# Should I continue with the marriage or call it quits?????



## gurm (Feb 8, 2009)

Sorry because it is going to be a long story. It is twenty years long. We were married 20 years ago and have one daughter 17 years old. I am teetotaller, religious and down to earth person. I had always belived what ever may happen there will be no problem of infidelity in our life. I loved her a lot (still do). It was always she before I. I gifted her a cell phone for her in 1999 when I was not having one. We both are well educated and having good jobs. But suddenly in 2004 I started noticing change in her behaviour. She started avoiding me. I ignored everytime. then one day as I tried to read a sms in her phone she snatched it and deleted it. Later she assured that it was from one of her students. I searched the number and found that it was of her friends and she had not stored the number in her mobile. I checked the call details in the internet and to my astonishment I found she was making on an average 20 calls of almost 2 hours duration to this fellow. She just kept mum. I thought it was a mistake and ignored it. But warned her to stop this. She assured me that it will not be repeated. But once in a while I still kept coming across this persons in her cell. She would assure me that he called but she never answered. On Oct.18 2008 when I was out of city for one night on official work, she invited him for dinner and even tried to brainwash my daughter that your father is very bad and this uncle is very nice. We are not sharing the bed room since the Start of Dec.2008 and she is sleeping in the daughters room. This was enough. ever since i have started telling the common friend what she has done and is still doing. 

two weeks ago when we were alone at home I tried to have sex with here. She told me that she did not felt like having sex with me.

Please advise what to do.


----------



## Amplexor (Feb 13, 2008)

Obviously the marriage has some serious issues. She has lied and hidden things from you.
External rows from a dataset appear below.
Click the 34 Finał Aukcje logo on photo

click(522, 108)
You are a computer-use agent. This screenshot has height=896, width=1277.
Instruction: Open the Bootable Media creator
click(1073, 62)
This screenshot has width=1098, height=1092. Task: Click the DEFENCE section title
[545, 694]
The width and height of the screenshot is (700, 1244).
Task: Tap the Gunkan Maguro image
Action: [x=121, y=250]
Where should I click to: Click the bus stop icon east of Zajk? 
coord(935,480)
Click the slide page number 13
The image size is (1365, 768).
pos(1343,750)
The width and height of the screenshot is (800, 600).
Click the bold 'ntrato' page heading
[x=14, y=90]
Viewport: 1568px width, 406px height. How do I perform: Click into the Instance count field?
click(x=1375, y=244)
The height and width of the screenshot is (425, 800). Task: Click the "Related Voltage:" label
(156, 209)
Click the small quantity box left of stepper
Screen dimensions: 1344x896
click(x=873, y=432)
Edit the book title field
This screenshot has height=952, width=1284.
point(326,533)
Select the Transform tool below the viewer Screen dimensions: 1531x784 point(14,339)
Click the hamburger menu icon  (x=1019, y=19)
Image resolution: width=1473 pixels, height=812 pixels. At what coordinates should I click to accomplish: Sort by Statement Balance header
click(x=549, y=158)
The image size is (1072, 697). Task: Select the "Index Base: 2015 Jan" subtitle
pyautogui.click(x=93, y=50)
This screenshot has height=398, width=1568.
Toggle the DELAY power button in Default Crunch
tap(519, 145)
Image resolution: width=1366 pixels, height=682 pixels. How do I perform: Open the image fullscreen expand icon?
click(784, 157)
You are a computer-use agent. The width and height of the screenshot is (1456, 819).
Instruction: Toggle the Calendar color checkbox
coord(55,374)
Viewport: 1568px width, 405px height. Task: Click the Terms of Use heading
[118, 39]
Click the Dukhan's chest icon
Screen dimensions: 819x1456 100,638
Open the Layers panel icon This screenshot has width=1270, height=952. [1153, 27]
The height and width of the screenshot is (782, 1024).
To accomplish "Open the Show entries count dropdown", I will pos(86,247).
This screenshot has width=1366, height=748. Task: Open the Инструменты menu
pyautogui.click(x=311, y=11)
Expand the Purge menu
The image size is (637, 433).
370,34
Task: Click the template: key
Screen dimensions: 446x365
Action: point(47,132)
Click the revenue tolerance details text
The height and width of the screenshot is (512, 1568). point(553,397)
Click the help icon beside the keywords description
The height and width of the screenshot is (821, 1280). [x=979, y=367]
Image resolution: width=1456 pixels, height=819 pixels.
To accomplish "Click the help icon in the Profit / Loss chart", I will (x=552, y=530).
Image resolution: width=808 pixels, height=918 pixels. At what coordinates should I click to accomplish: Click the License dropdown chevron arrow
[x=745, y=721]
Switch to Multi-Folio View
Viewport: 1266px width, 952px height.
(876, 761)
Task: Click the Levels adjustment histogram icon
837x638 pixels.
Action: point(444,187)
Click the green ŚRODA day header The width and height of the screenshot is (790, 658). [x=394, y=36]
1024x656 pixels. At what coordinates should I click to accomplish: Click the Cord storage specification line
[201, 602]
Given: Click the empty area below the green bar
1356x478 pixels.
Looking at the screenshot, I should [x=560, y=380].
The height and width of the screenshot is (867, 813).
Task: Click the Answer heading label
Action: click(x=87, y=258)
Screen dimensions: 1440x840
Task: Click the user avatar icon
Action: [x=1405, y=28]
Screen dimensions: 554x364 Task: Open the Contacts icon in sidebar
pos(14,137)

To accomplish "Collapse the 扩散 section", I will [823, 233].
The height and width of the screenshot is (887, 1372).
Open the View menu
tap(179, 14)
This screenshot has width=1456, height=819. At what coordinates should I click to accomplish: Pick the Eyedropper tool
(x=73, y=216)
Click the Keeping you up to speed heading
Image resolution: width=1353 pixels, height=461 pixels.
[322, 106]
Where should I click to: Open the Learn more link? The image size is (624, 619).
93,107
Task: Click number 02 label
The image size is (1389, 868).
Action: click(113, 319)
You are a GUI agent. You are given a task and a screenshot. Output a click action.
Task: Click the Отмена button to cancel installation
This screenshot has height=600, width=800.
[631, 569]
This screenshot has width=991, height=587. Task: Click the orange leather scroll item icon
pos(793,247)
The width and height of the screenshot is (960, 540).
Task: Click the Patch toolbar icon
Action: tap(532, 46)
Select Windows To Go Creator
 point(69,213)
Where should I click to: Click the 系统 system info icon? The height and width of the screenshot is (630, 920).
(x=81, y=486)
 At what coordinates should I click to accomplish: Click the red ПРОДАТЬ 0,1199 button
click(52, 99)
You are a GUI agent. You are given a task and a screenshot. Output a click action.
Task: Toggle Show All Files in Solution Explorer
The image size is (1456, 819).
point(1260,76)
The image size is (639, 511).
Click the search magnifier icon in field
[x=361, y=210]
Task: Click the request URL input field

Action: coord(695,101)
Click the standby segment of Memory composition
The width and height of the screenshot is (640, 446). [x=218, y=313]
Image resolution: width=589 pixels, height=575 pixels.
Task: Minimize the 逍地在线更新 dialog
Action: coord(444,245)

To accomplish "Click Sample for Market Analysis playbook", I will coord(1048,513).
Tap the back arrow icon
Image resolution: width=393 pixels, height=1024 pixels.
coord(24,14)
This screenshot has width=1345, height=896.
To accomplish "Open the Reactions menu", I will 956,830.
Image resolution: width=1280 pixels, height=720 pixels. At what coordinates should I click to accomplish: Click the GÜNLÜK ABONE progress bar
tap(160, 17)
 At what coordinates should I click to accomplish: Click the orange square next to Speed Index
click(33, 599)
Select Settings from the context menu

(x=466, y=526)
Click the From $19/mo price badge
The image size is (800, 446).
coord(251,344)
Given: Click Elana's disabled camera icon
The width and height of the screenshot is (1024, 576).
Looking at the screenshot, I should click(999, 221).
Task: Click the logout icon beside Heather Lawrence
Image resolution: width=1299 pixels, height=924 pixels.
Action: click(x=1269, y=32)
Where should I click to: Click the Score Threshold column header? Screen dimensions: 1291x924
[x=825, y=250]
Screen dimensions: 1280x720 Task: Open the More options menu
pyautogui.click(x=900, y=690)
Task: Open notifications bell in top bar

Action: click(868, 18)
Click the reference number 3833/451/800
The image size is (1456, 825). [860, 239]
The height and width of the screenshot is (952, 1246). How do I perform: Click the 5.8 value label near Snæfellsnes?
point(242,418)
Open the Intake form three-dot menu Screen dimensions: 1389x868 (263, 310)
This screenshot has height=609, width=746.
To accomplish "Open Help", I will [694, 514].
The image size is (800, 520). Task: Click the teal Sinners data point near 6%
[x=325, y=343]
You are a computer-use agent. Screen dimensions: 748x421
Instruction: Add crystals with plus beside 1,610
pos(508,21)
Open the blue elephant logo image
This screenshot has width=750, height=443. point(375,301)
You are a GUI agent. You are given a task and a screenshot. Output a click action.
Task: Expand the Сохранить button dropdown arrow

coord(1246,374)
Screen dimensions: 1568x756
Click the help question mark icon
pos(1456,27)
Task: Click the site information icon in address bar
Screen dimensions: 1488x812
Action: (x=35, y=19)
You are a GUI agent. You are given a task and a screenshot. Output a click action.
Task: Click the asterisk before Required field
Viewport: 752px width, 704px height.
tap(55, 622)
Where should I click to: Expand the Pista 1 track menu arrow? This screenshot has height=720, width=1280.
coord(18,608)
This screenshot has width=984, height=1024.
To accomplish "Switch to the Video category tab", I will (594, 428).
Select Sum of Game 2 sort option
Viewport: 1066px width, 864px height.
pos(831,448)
In answer to your query, no it is not time to end the marriage. It is time to work on it to see if it can be salvaged. Has you wife discussed why she will not have sex? Has she explained the relationship with TOM? Have you discussed counseling? A 20 year marriage deserves some attention and effort before you through in the towel.


----------



## humpty dumpty (Nov 26, 2008)

To be married for 20 years deserves some effort in repairing , why have things gone wrong and what can you both do to make things better. Can you still comunicate with each other? could you go to counseling!! dont give up so easily


----------